Su sexo tiene un sabor joven, a sundae de durazno. No sé que sabor encontrará ella en el mío.
Siento siglos en horas. Todo es lento.
La luces rojas del día comienzan a filtrase por las ramas.
Ninguna durmió. Solo dejamos descansar nuestras cabezas ella sobre vi vientre y yo sobre el suyo. Pero nuestros ojos no se cerraron. Querían registrarlo todo. Todo lo que sucede después. Todo lo que subyace como un mineral precioso en el centro de las tempestades. Quería sobre todo darle una vida intensa a esta tregua. Nos olvidamos de la guerra. Sólo un momento. Después solo recordamos amigas muertas en combate.
Isberga busca su cantimplora y me dice que tenemos que seguir. Mi pie esta mejor. Camino a la par de Isberga. Hasta puedo saltar las raíces altas de los árboles.
Después de varias horas de caminata mis ojos divisan una antena de transmisión. Sé que es mi campamento.
También ella lo ve.
-Tenés suerte, me dice.
No le contesto.
¿Suerte de qué? Es lo que tengo ganas de decirle, pero no le contesto.

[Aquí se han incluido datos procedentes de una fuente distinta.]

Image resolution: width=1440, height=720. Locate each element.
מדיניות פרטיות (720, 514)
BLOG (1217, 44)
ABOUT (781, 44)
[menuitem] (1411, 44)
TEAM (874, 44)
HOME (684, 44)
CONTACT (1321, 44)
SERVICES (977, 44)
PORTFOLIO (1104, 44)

-En menos de dos días estarás con los tuyos. La antena te va a guiar. Avanzá de noche y descansá de día para que el sol no te consuma. Racioná bien el agua.
Mi garganta se anuda. Por primera vez me pregunto quienes son los míos.

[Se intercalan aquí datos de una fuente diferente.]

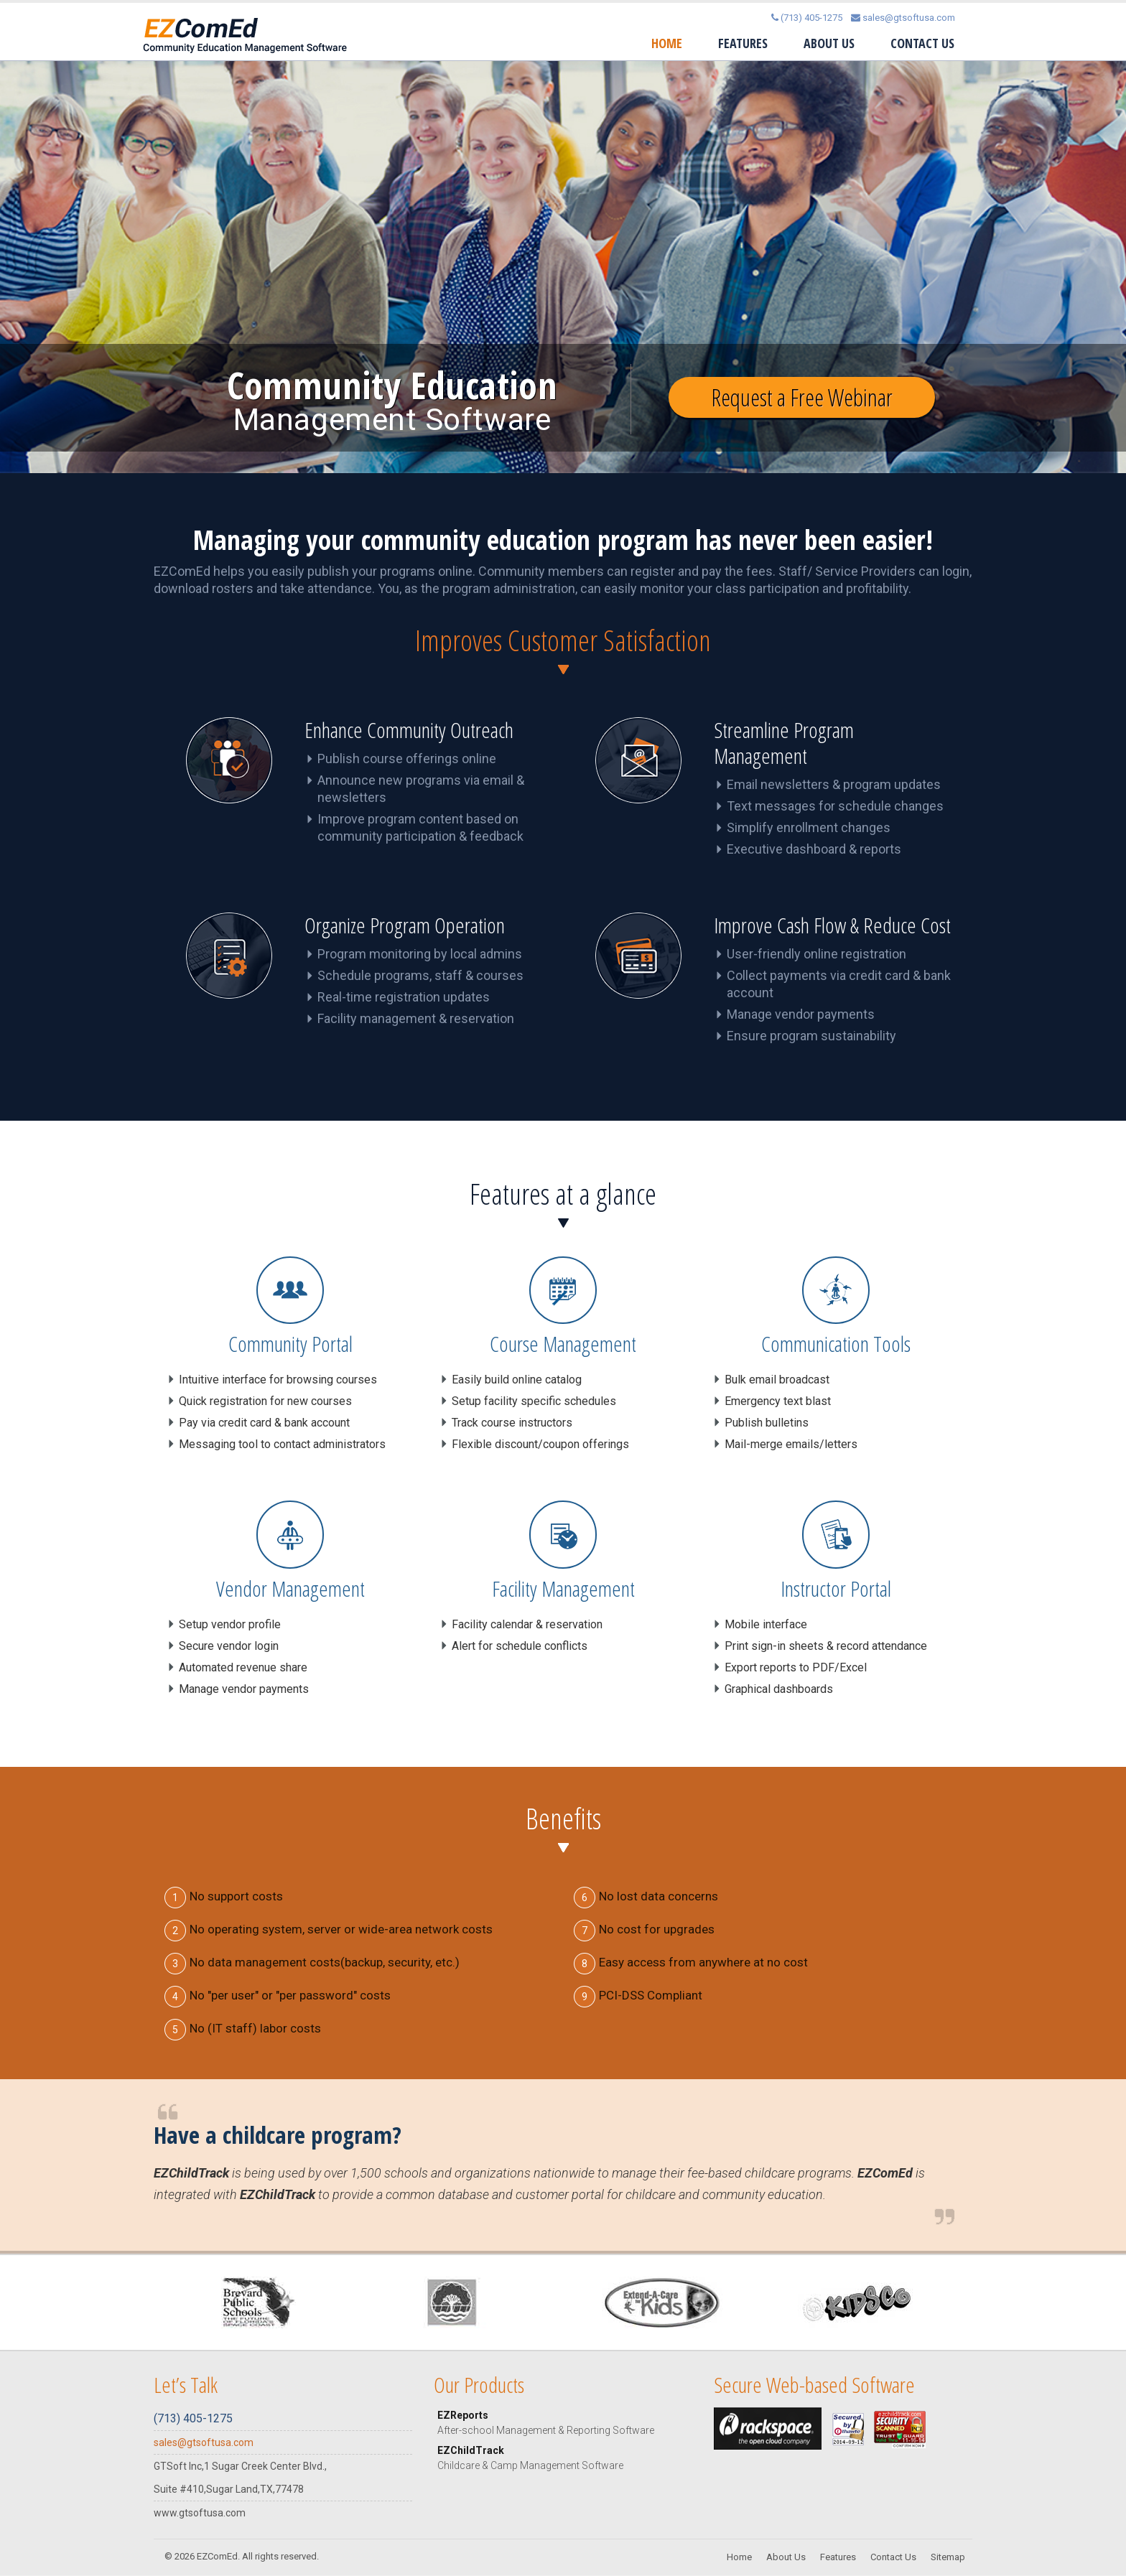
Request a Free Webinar (802, 399)
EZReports (564, 2423)
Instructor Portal (836, 1589)
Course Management (563, 1344)
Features (743, 43)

¿Hasta cuando caminará Isberga a mi lado?
Dentro de media hora habremos atravesado el claro. Isberga no tendrá más remedio que seguir huyendo por el bosque.
-Por qué? Le digo tratando de sintetizar todo lo que ahulla dentro de mi cabeza.

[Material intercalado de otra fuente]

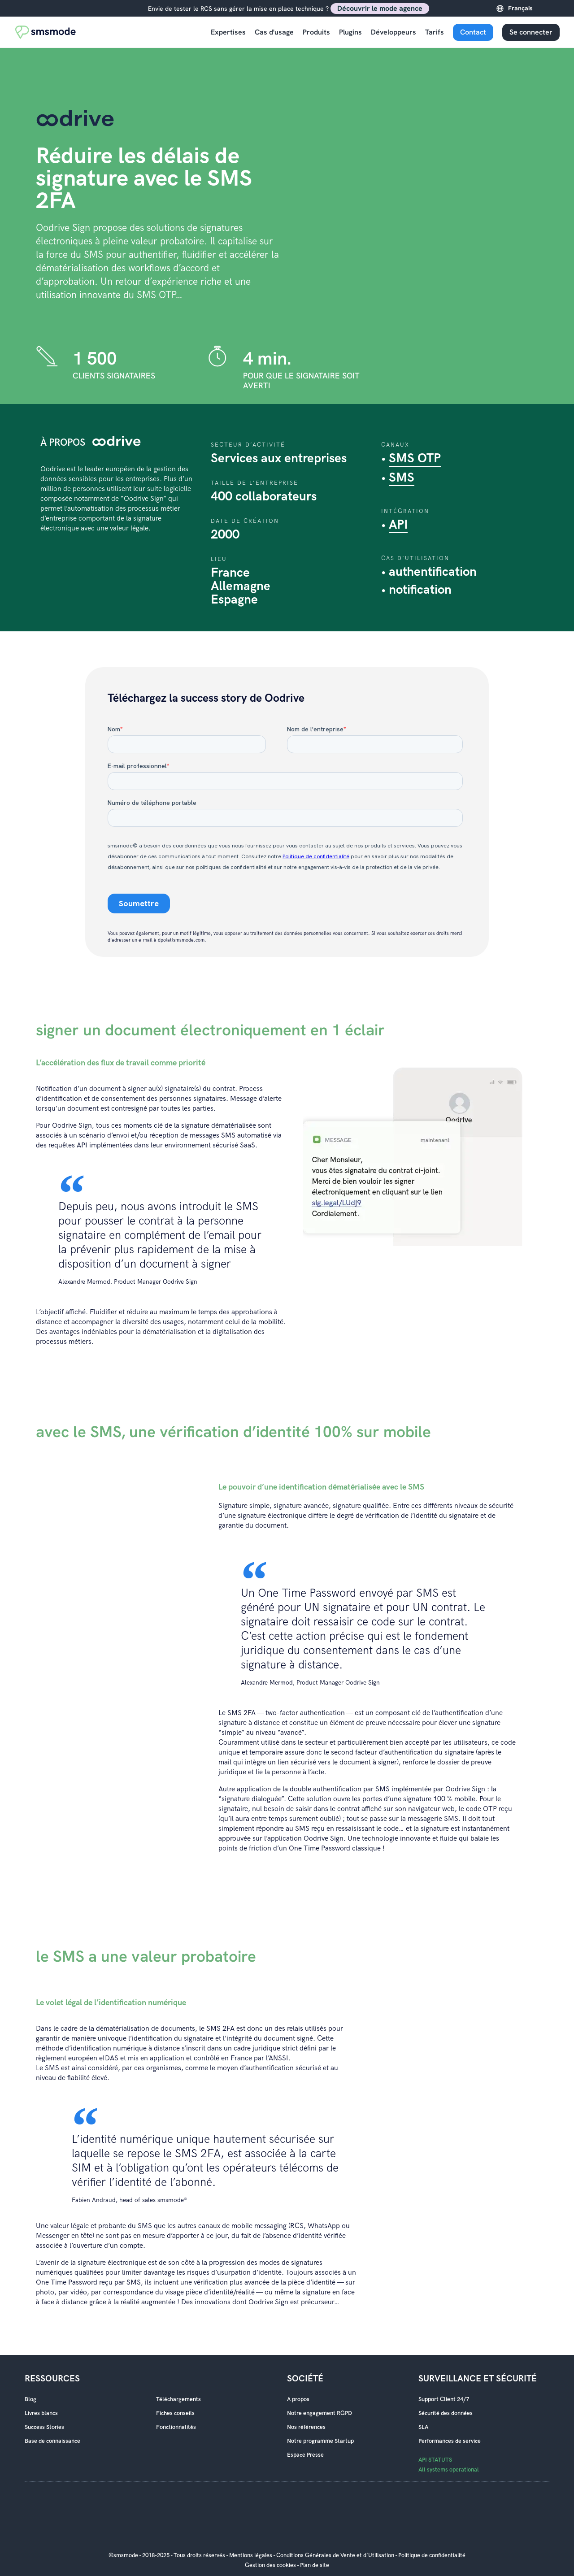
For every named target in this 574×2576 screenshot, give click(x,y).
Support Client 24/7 (443, 2399)
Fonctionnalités (176, 2427)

-Porque siempre las cosas son así. Es la respuesta inmediata de Isberga.
Siento un golpe detrás de mi cabeza. Un golpe dado por quién sabe golpear sin dañar, solo para paralizar el cuerpo del adversario. Aikido o algo así.
Cuando me recupero los muslos de Isberga traban desde la espalda mi cuerpo. Mi boca esta apretada contra un macizo de tréboles.
Saca el cuchillo de mi pantalón y lo apoya bajo mi nuca.
Intenta que su respiración agitada no se note.
Quiero hablar pero no puedo. Isberga presiona mi cabeza. Cada vez más cerca el sabor verde y picante de los tréboles entra en mi boca.
Pero no es matarme lo que pretende.
La hoja del cuchillo no penetra por en mi cuello sino que se desliza con delicadeza.
Apenas percibo los cortes que me produce Isberga. Trazos fríos que erizan mi piel.
Al fin y al cabo no son otra cosa que caricias.
Termina el último trazo y me suelta. Tira las dos cantimploras al lado de mi cabeza. Lo que no puedo ver es el rostro de Isberga. No lo veré nunca más. Su espalda, su pelo rubio cayendo en torrente sobre su espalda es lo último que veo de ella. Isberga corriendo. Isberga perdiéndose entre los árboles.

En el campamento las chicas me reciben jubilosas. Destapan las últimas botellas de licor que quedan. Cortan el pollo frío en trozos pequeños y lo untan de ketchup.
No pueden creer que este viva.
Antes de dormirnos le pregunto a Dana, experta en idiomas, si sabe que escribió Isberga en mi nuca.
-Parece un ideograma chino, pero no lo es. Si lo tomamos como un mero dibujo pareciera un corazón deshecho. Y larga una carcajada como si esto no fuera posible.
Apoyo la cabeza en el neoprene de la carpa. Se que estoy en la víspera de una serie infinita de sueños.
Dana me pasa la minipalm. Me dice que me apure que la señal de Internet se cortá rápido. Busco en Facebook. Nada. Una pendeja boluda que se da en llamar Giselle Isberga. Google tampoco. Sólo la etimología del nombre: la que porta la espada en la batalla y Santa Isberga patrona de… No alcanzo a leer la señal se corta, todo es oscuridad en el campamento y Dana no conoce la hierbas para preparar un te. No trabajó en una herboristería.